Legend Communities held a groundbreaking ceremony for its new development, The Square at Lohmans, on Nov. 9. The Square at Lohmans will be one of several developments, along with The Oaks and Tuscan Village, to create a new segment of Main Street.

“This is where our city will have its center,” Lakeway Mayor Thomas Kilgore said. “We will see this as a real linchpin in the city's growth pattern both for how to develop and how to have additional sales tax opportunities for the residents.”

Lohman’s Square will be built out on 57 acres and will be around $500 million invested into the community, Kilgore said. Its center feature will also have a Great Lawn similar to Bee Cave’s Great Lawn at the Hill Country Galleria, he said.

“Our lead developer here is making a statement about what the city of Lakeway is going to look like,” Kilgore said.

The fully developed area will also have a mixture of housing, commercial buildings, parking garages, a hotel and pedestrian paths.


Bill Hayes, Legend Communities chief operating officer and developer for the project, said the Lohman’s Square park area would be a site for ongoing events throughout the year.

“Whether it's a wine festival or car shows or farmers markets, you name it, we're going to try and have this park here active all day every day,” Hayes said.

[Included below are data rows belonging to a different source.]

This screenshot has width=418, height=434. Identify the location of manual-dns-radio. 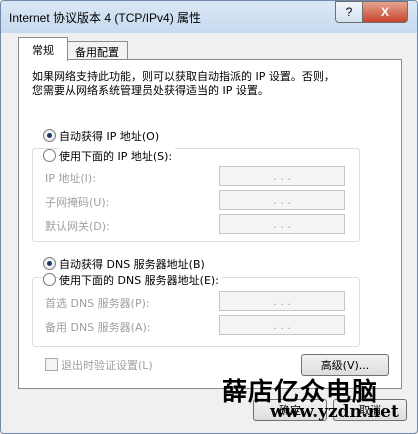
(50, 280).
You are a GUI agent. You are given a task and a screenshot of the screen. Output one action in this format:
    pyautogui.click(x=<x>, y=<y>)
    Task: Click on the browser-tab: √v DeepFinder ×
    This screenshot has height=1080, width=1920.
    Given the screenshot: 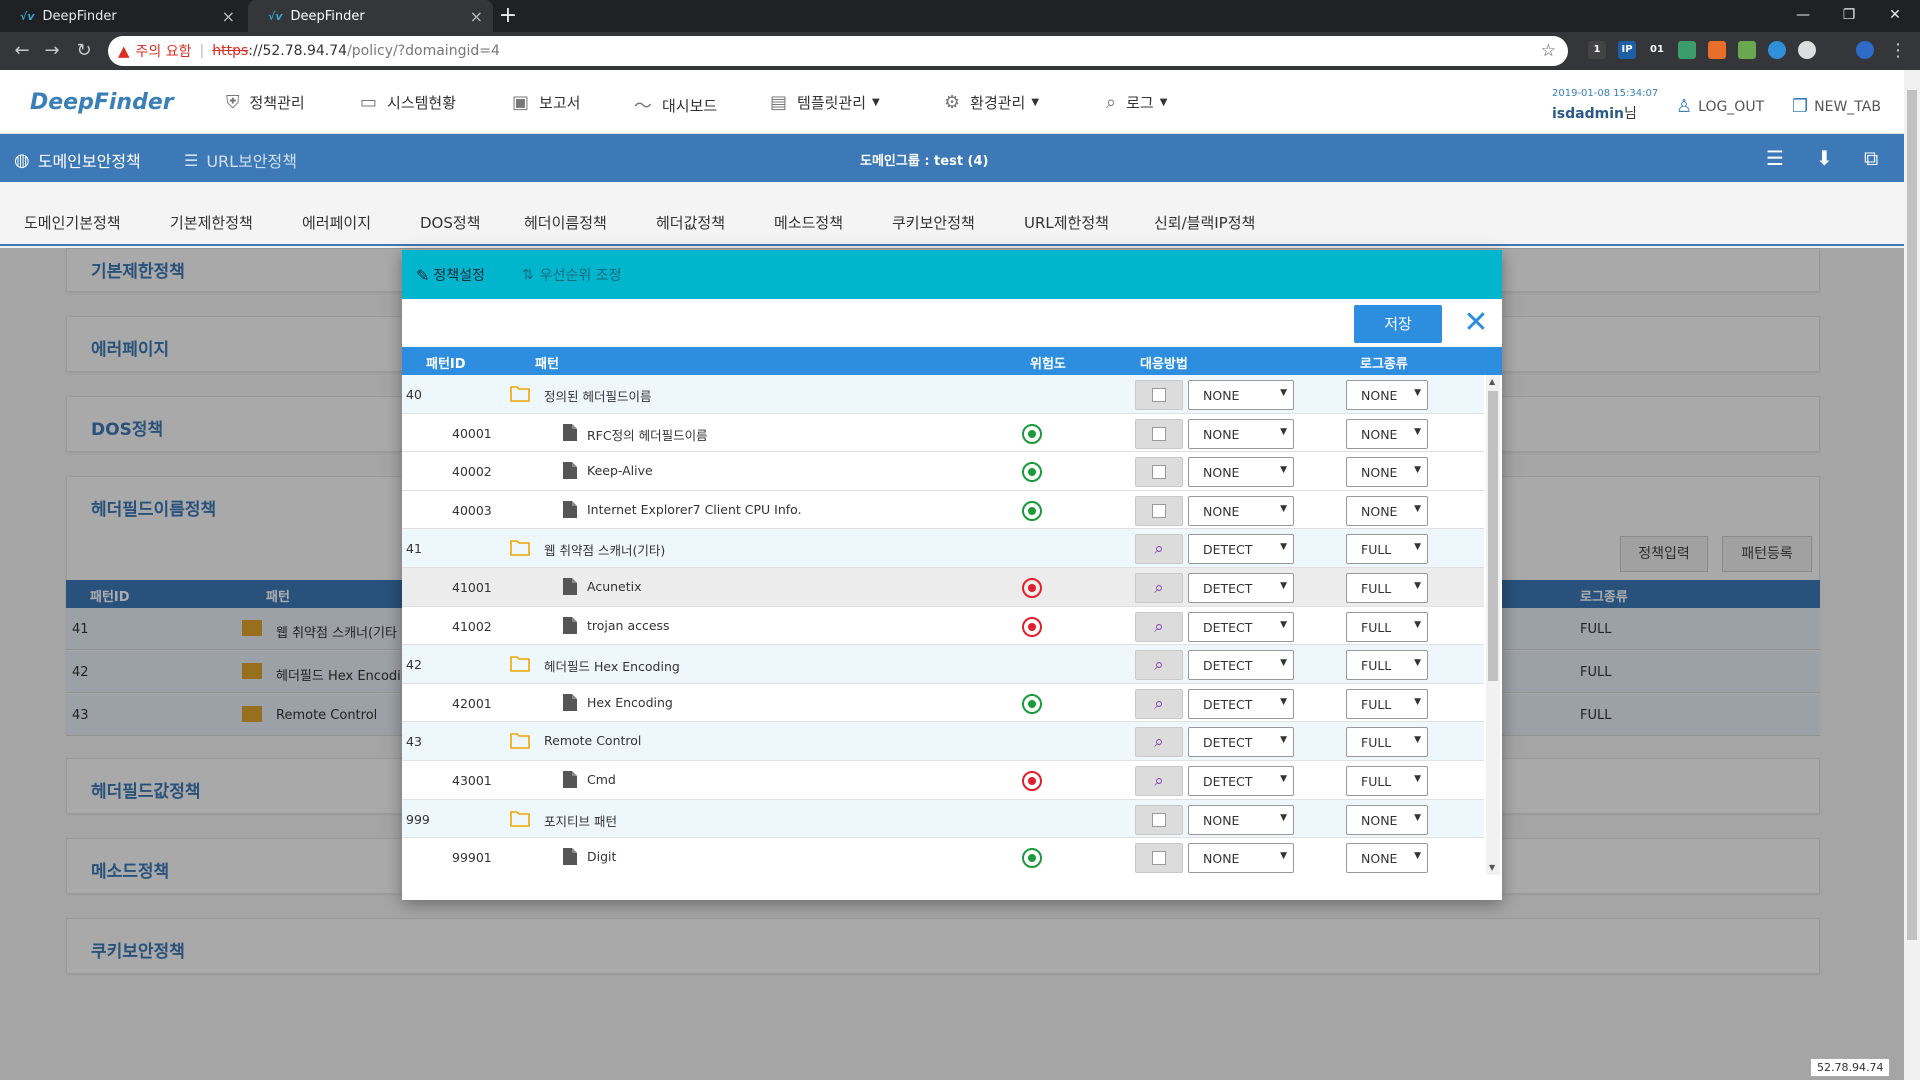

At a Lakeway City Council meeting in October 2021, when council members approved a planned unit development for Lohman’s Square, Hayes told council that Lohman’s Square Main Street project, as planned, would contain four lanes and include a traffic roundabout connecting the roadway with an extension to Lohmans’s Spur.

“Drivers won’t have to go through four speed bumps just to make it to H-E-B,” Hayes said during the groundbreaking ceremony.


In an interview with Community Impact, Hayes said the project was something he always wanted to bring to the community.

“We don’t have anything like the Galleria here in Lakeway,” he said. “This is something that is going to make people want to come here [to shop] and make people proud to be part of Lakeway.”

The undeveloped land, which is currently rows of trees surrounding an empty field, will also have a pavilion, a kids splashpad and an amphitheater, he said.

The project is in Phase 1. About one year from now, Hayes said, the area will be developed enough to start construction on the buildings.